Items from a data source:
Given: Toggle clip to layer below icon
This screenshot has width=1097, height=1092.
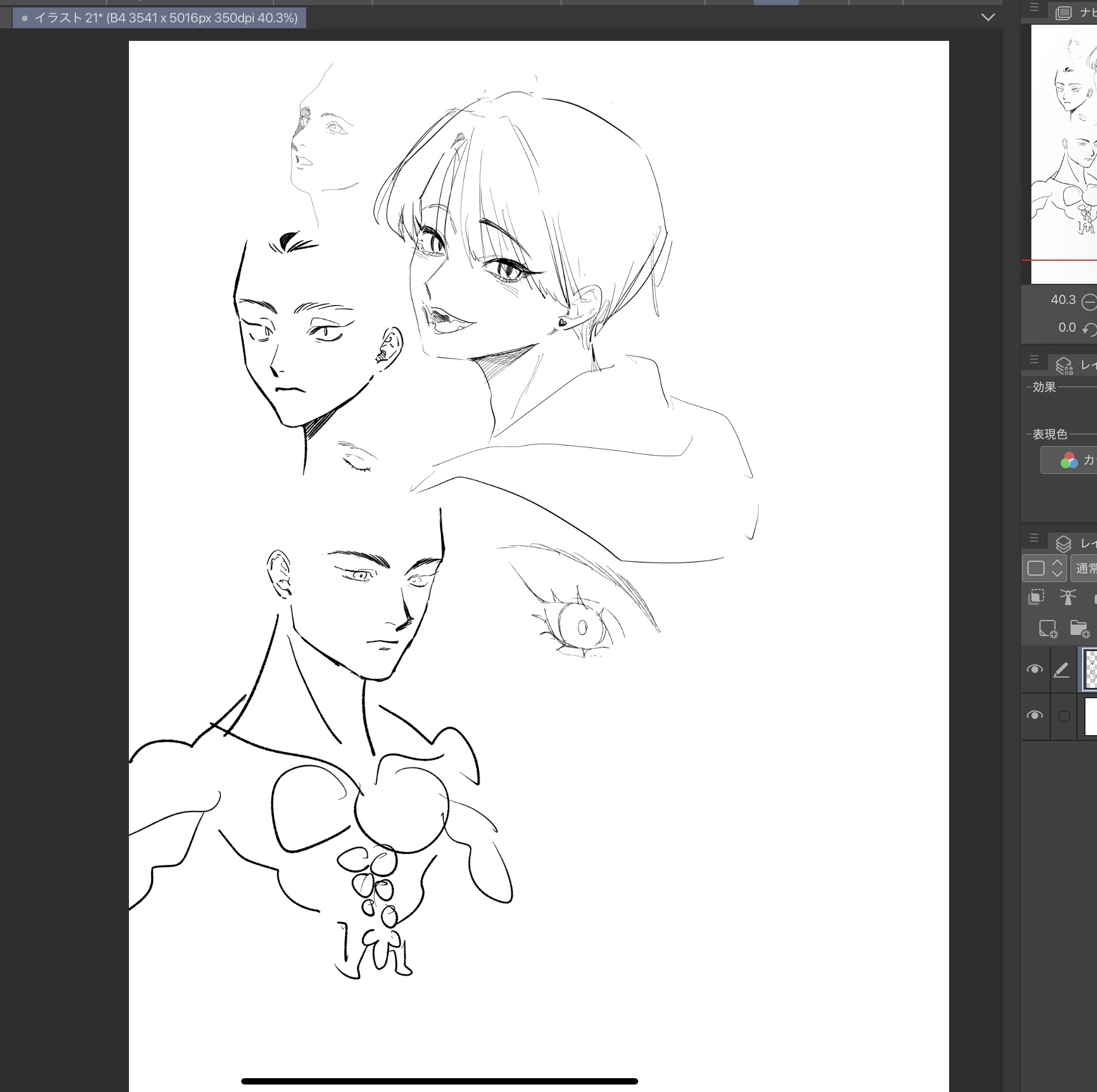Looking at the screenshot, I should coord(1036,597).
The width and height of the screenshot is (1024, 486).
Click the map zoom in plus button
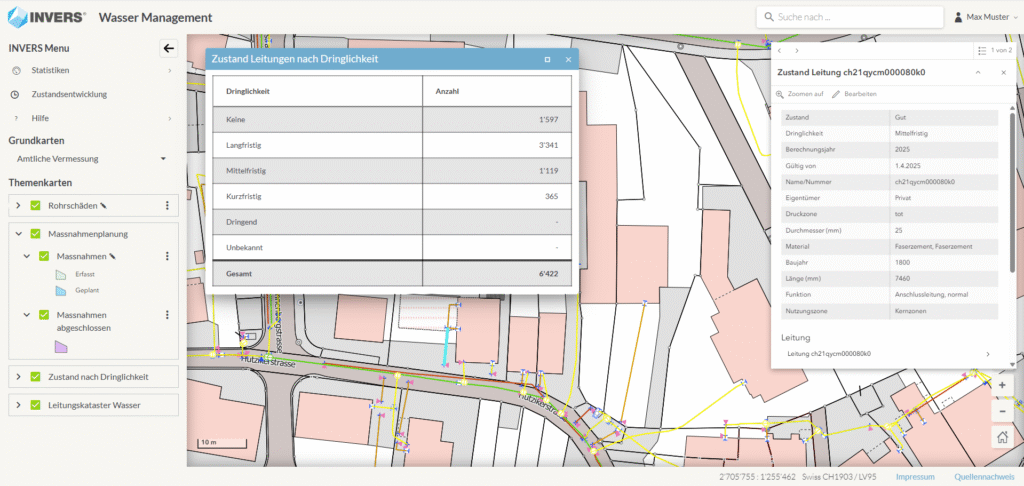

Work request: Copy exactly the lines that begin at the one containing "This screenshot has width=1097, height=1092." and end at the last line of the records, both included, omitting the pictures.

Task answer:
This screenshot has width=1097, height=1092.
Looking at the screenshot, I should coord(1036,597).
The width and height of the screenshot is (1024, 486).
Click the map zoom in plus button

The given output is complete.